ミューチケットは全区間で360円となっています。
特別料金が不要な車両は一般車として区別されています。
特急の基本編成は6両で1ユニットです。内、名古屋方向の2両(1号車、2号車)が特別車で、3号車~6号車が一般車です。
この特別車、個人的には本当に必要なのか、と思うことがあります。
実際の利用率は確認していないけど、普段の利用率は決して高くないと思います。
朝夕の通勤時間こそ、乗車率80%くらいいっているけど、昼間や夜、土日などはほとんど利用されていません。
6両のうち2両を特別車としているため、一般車は4両となります。
特急なのに一般車が4両しかないのも使い勝手が悪く思います。
急行でも(もちろん特別車無し)6~8両で運用しています。
なのに特急だと4両、2両増結しても6両しか一般車が無いのは特急としては少ないです。
一般車は箱詰め状態なのに、特別車はガラガラ、なんてのいうもざらです。

 

4.おまけ 通過待ちができない駅


名古屋本線西枇杷島駅は、2面4線の島式ホームです。
特急、急行の通過駅のため、停車するのは普通のみです。
ですがこのホーム、幅が4メートルしかないため、ホームで通過待ちができないため、乗車する列車の入線ぎりぎりまでホームに上がることができません。

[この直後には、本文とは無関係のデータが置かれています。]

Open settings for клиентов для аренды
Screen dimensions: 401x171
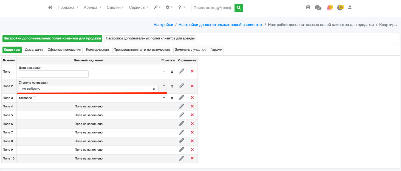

ホームにあがるのにも、改札前に踏切があり、列車が通過するときは遮断機が下がって、通過後遮断機が上がれば踏切を渡ってホームに上がることができます。
屋根もないこのホームは全国的にも珍しく、たびたびファンが訪れているみたいです。
ですが3月のダイヤ改正で外側の待避線が使用中止になったため、踏切を渡らなくても改札からホームに移動できる、ごく当たり前のスタイルに改修することが可能になりました。
また、同時にホームも広げ、屋根やベンチを新設する。2019年度中に着工し、20年度末までに完成する予定になりました。
名鉄の名物駅も見納めとなります。